Thursday, May 8, 2014

Dating is Tricky

Honestly, I have never had a boyfriend, but this is the accumulation of what I have learned so far in the realm of dating and relationships via books, pastors and other resources.

People hardly do anything rational when they're are nuts about someone (this one is kind of obvious).

You need to be careful, if you feel like you need a boyfriend or girlfriend as soon as possible then stop looking, you're not ready; the only thing you are ready to do is settle.

This is why dating in high school is so tricky and elusive.

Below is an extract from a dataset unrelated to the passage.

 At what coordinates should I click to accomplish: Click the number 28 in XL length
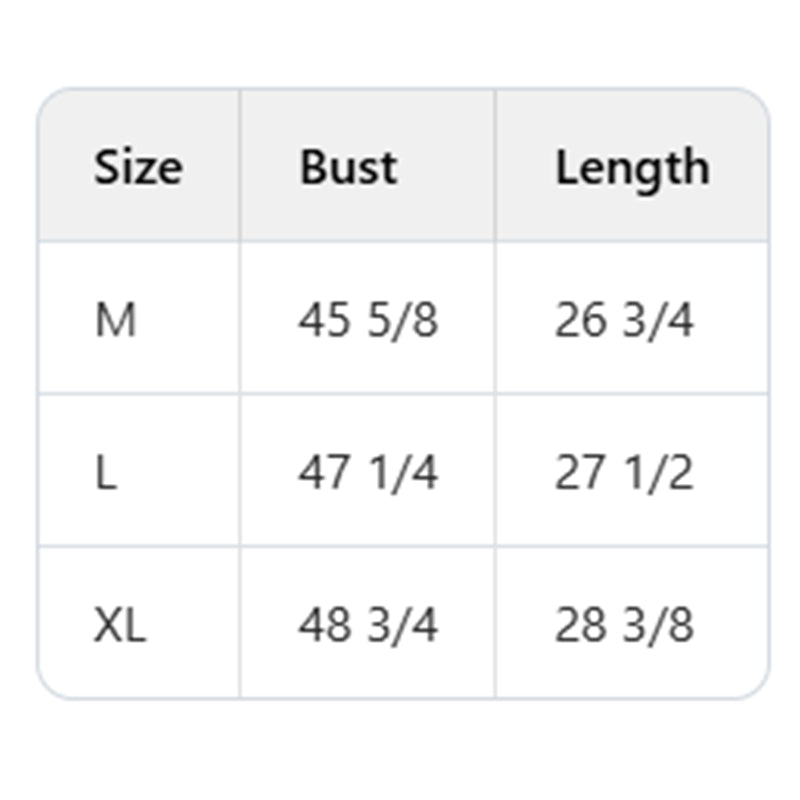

Elusive (adj) - eluding clear perception or complete mental grasp

You see the person every day and get to talk constantly and that is an incorrect introduction to how the relationship will be when you're out of high school.
Unless you're both going to move into your mother's basement (which first of all, if he suggests this, RUN, NOW; what more will he have to work for? It will be too easy and he'll treat you like trash) and hang out constantly, you will never have the high school version of a relationship outside of high school.
Relationships formed in high school scenarios in which you see each other constantly are designed to expire. Frankly, it develops an intense dependence on seeing that person every single day for multiple hours; and real life, healthy relationships allow both members to be able to function on days where they can't see their significant other.
Your happiness can't be contingent on whether or not you spent loads of time with your boyfriend or girlfriend every day.

When you are joined relationally to someone, they are suppose to love you and invest in you and add to your value.
At church last night my youth pastor gave an amazing example : If some punk kid shows up to his door and asks if he can take his daughter on a date, he's not going to just hand over his daughter whose value surpasses one million dollars and let this boy spend her and then return her at the end of the night.
Even if this boy promises to move "slowly" and respect her boundaries and such, he is still going to be spending her value, he's just going to take his time doing it.

To rephrase this: Your father figure isn't going to hand some boy a million dollar briefcase and tell him to spend it wisely and cherish it.
Ladies, whomever this young man is, he is suppose to add value to you, not spend you over a period of time regardless of how "frugal" he claims he will be.

You are not a sum of money to be spent and ransacked, you are a person and you are meant to be invested in and receive guidance and leadership from who you date.
This goes both ways, guys, don't just look for a girl who has a nice face; the face will ditch the party much sooner than her character will. You need to look for intelligence, patience, wisdom, and kindness in a girl, even if she isn't the most beautiful creature you have ever seen. If character had a face, fall in love with how extravagantly gorgeous her character is.

Another quote from my youth pastor (Seth Trenda) - "Date someone when they can respect value"

If a fella asks you to be his girlfriend tell him this, "If you truly think I'm the right one, do me a kindness and spend the next week praying about it and ask me again"
If he refuses to do this, then he is far too much in a hurry to get into a relationship and obviously hasn't spent time thinking or praying about it in the first place. This is an obvious indicator that he doesn't value you and your rules as much as he made you think he does.

Do yourself a favor and don't make it easy, guys appreciate what they work for much more than what they receive without cost anyway.